Requirement → Convert only the lines starting at the line that has "Where should I" and ending after the line that has "point(391,827)" into a JSON list of strings, one string per line. Omit blank lines and leave the pictures out.

Data provided →
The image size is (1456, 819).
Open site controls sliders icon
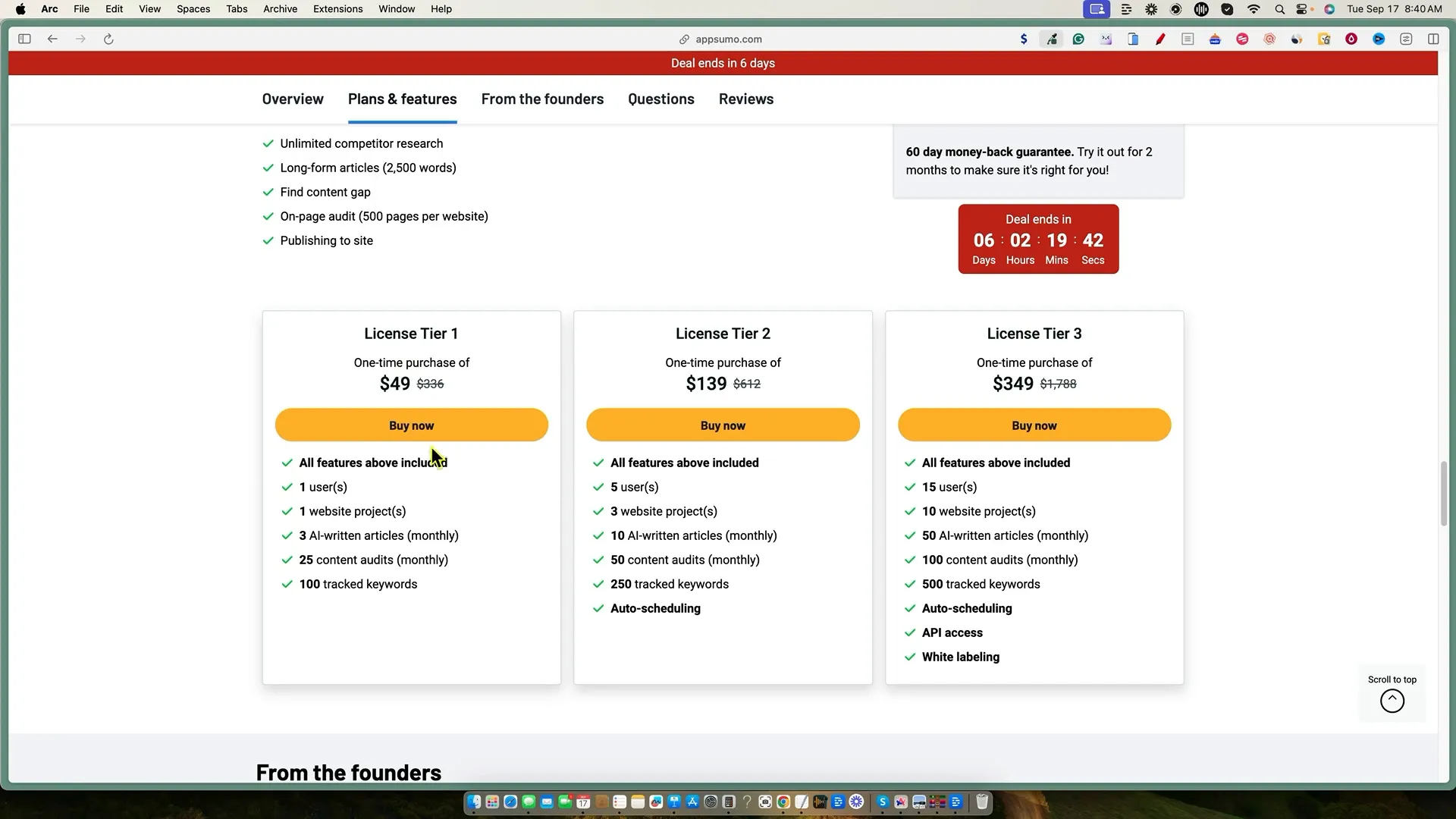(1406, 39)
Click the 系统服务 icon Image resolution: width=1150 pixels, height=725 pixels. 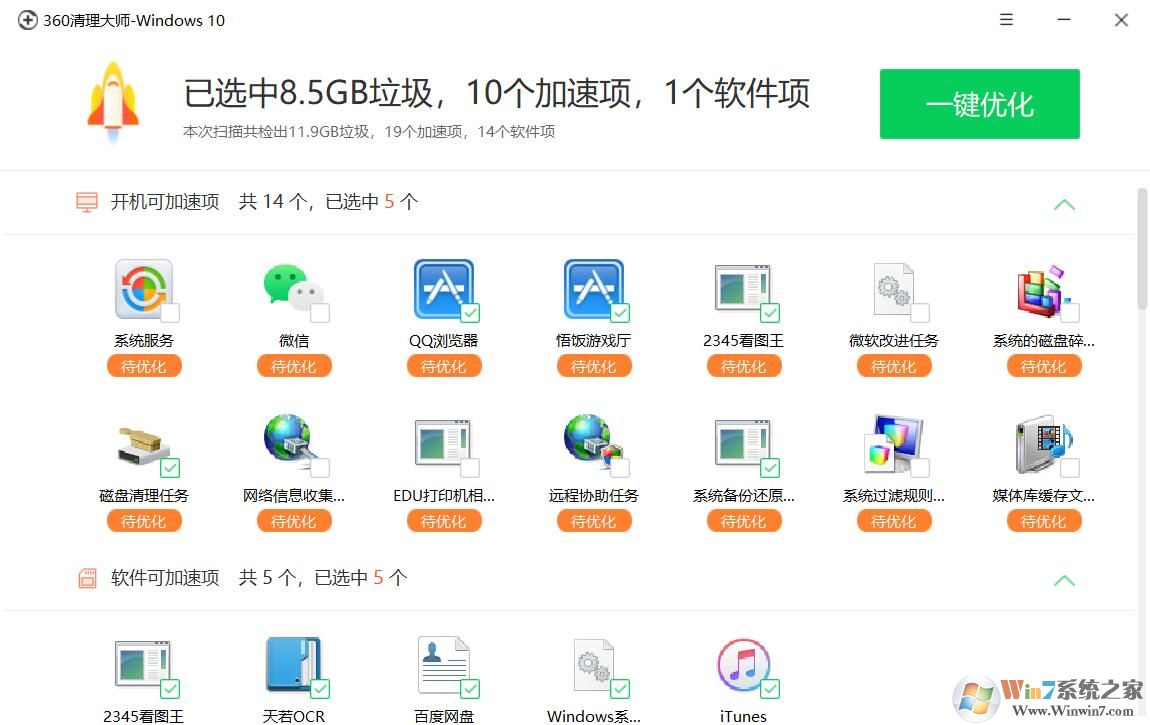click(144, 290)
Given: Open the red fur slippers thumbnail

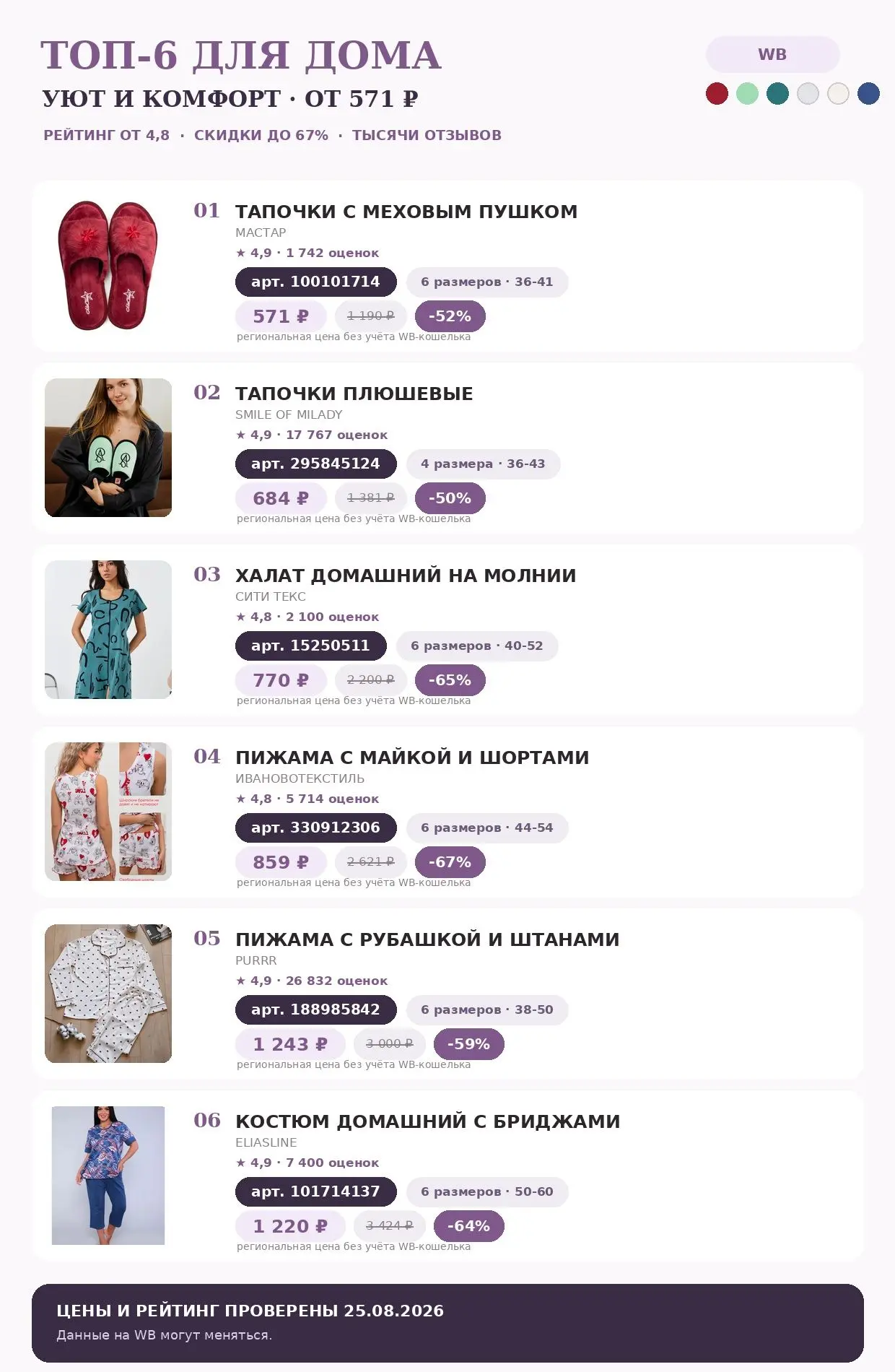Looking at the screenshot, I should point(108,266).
--
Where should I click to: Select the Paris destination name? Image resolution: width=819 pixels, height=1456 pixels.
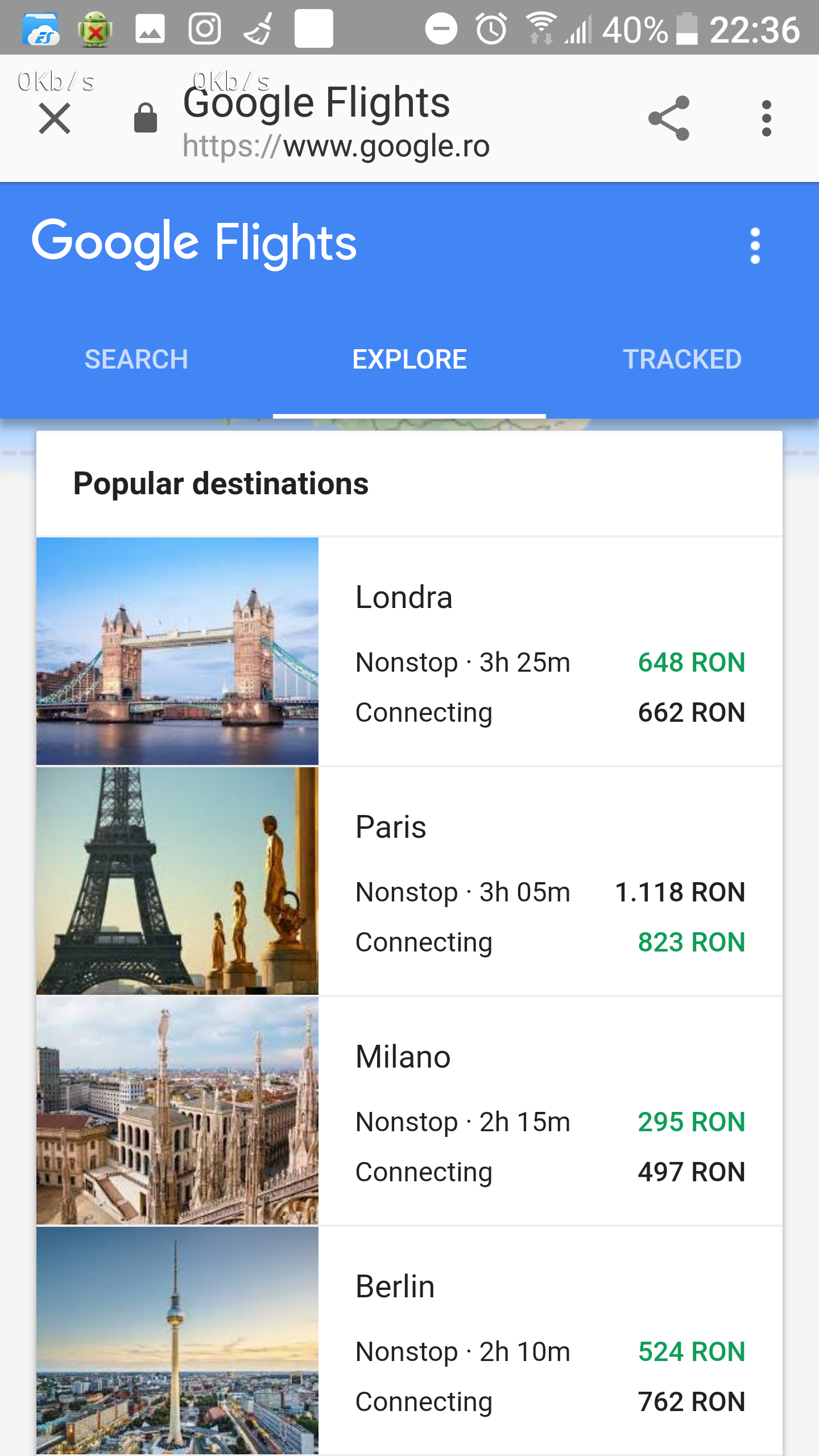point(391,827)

In response →
[
  "Where should I click to: Select the Paris destination name? Image resolution: width=819 pixels, height=1456 pixels.",
  "point(391,827)"
]